„Er fühlte sich als Chef von Tuttlingen“
Staatsanwältin beschuldigt Angeklagten der Selbstjustiz und der Bedrohung von Zeugen
- Im Fall um einen Shishabar-Besitzer hat Staatsanwältin Isabel Gurski-Zepf sich bereiterklärt, weniger schwerwiegende Fälle ihrer Anklage einzustellen. Statt „versuchtem Totschlag“lautet der Hauptanklagepunkt nun „gefährliche Körperverletzung“. In ihrem Plädoyer sprach sie Klartext und forderte eine Haftstrafe von fünf Jahren und zehn Monaten für den Angeklagten. Er soll vor seiner damaligen Shishabar in einer Tuttlinger Nachbargemeinde im vergangenen Juni einen früheren Freund mit Messerstichen schwer verletzt haben.
„Er fühlte sich als Chef von Tuttlingen und Umgebung, der die Regeln vorgibt und sagt, wo es langgeht“, sagte die Anklägerin über den Angeklagten. Der bald 30-Jährige habe sich mit deutlich jüngeren Helfern umgeben, sie benutzt und seinen Willen notfalls mit Gewalt durchgesetzt.
„Er akzeptiert das Strafmonopol des Rechtsstaates nicht“, so GurskiZepf weiter. Auch für Polizisten und Justiz bringe er nur Verachtung auf. Deswegen sei sie nicht bereit, den Vorwurf der Beamtenbeleidigung einzustellen. Zeugen habe er entweder zu Falschaussagen genötigt oder bedroht. Letztlich habe der Angeklagte eine „parallele Selbstjustiz“exerziert, betonte die Staatsanwältin. Überdies zeige er keinerlei Unrechtsbewusstsein. Seine hohe kriminelle Energie verbunden mit seiner Persönlichkeitsstörung mache für die künftige Entwicklung wenig Hoffnung.
Zum zentralen Anklagepunkt, der Messerattacke vor seiner Shishabar am 28. Juni des vergangenen Jahres, habe der Angeklagte zwar ein Teilgeständnis abgelegt, aber nicht die ganze Wahrheit gesagt, erklärte die
Staatsanwältin. Die lebensbedrohenden Verletzungen seines früheren Freundes seien nicht aus Notwehr oder zufällig im Gerangel entstanden, wie der Angeklagte behaupte, sondern durch „massive Stiche“, wie vom Gutachter belegt. Nur beherztes Eingreifen einer zufällig herbeigeeilten Rettungssanitäterin habe das 20-jährige Opfer vor dem Verbluten bewahrt. Zugunsten des Angeklagten spreche, dass er vom Opfer gerade noch rechtzeitig abließ, weshalb nicht versuchter Totschlag, sondern gefährliche Körperverletzung in Frage komme.

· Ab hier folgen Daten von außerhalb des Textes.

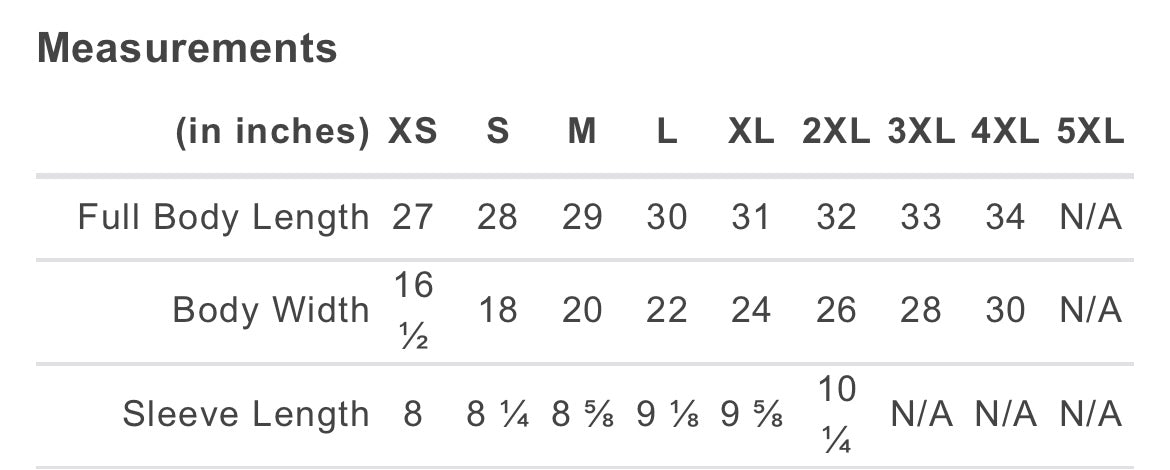The image size is (1170, 470).
Task: Select the 3XL body width value 28
Action: click(921, 310)

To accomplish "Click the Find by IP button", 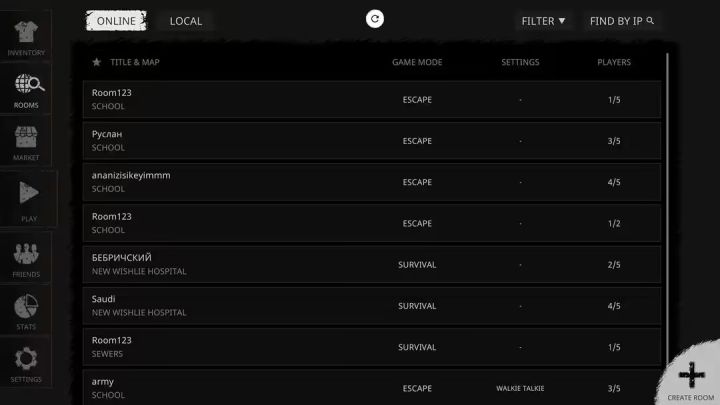I will tap(622, 21).
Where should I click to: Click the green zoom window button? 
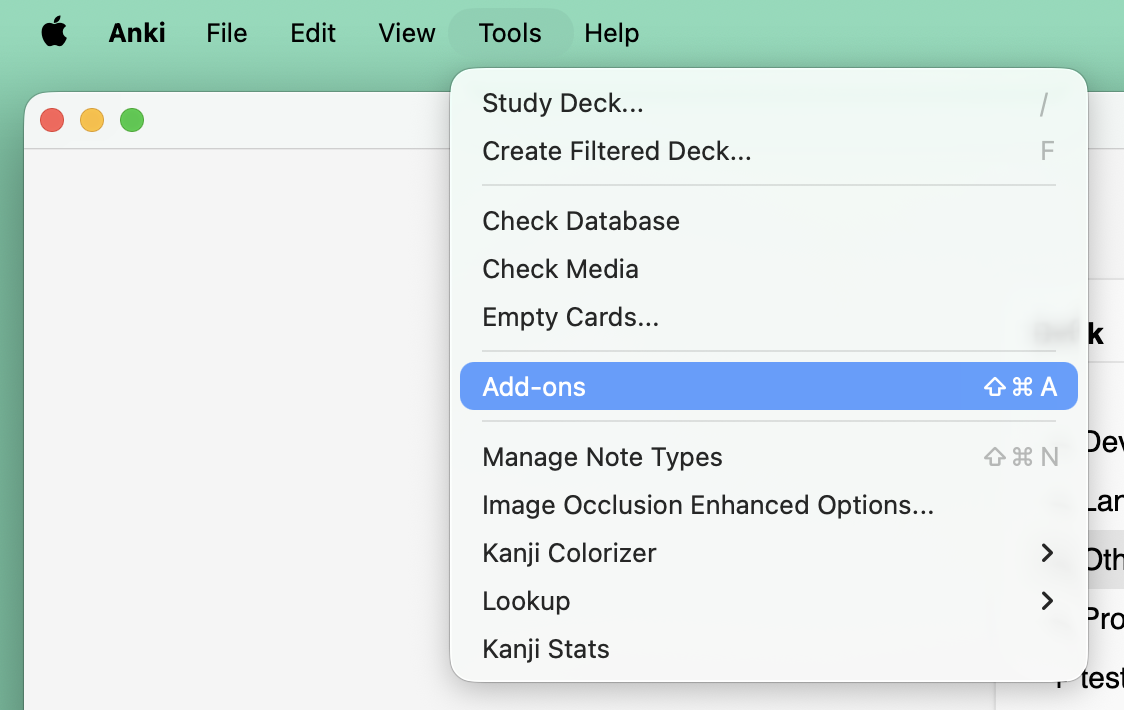pyautogui.click(x=131, y=118)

Die Angaben zum Tathergang des 20-Jährigen, der zuletzt immer mehr ins Zwielicht geraten war, bewertete Gurski-Zepf als „plausibel“. Wer dabei wirklich mit einer Schreckschusspistole geschossen habe, habe nicht zweifelsfrei geklärt werden können.
Andererseits war unmittelbar vor dem Plädoyer bekannt geworden, dass der 20-Jährige ausweislich von Zeugen-Aussagen am Vorabend der Tat bei einem Streit in der Nendinger Festhalle mit einer Schreckschusspistole vor Kontrahenten herumgefuchtelt und auch „in die Luft oder gegen den Boden“geschossen haben soll. Dessen ungeachtet hatte er zuvor mehrfach behauptet, noch nie eine Waffe benutzt zu haben – ein Widerspruch zu einem Urteil, wonach er wegen Schusswaffengebrauchs rechtsgültig vorbestraft ist.
Sein Anwalt Tom Hilzinger, der ihn im Prozess als Nebenkläger vertritt, schloss sich in seinem Plädoyer „vollinhaltlich“der Staatsanwältin an. Sein Mandant, fügte er hinzu, habe „großes Glück gehabt“, dass er mit dem Leben davongekommen sei. Was das Thema Schusswaffen angeht, erklärte der Anwalt, beim Streit vor der Shishabar spreche einiges dafür, dass der Angeklagte oder sein Bruder mit einer Schreckschusspistole geschossen hätten. Allerdings stehe hier Aussage gegen Aussage und die Beweisaufnahme habe keine Klarheit gebracht. Ziel der Nebenklage ist es, Schmerzensgeld für das Opfer zu erstreiten. Doch die Chancen stehen ungünstig: Denn der Angeklagte ist nach eigenen Angaben mit rund 80 000 Euro verschuldet.
Die Verteidiger sollen am 7. Mai plädoyieren, anschließend will das Gericht das Urteil verkünden.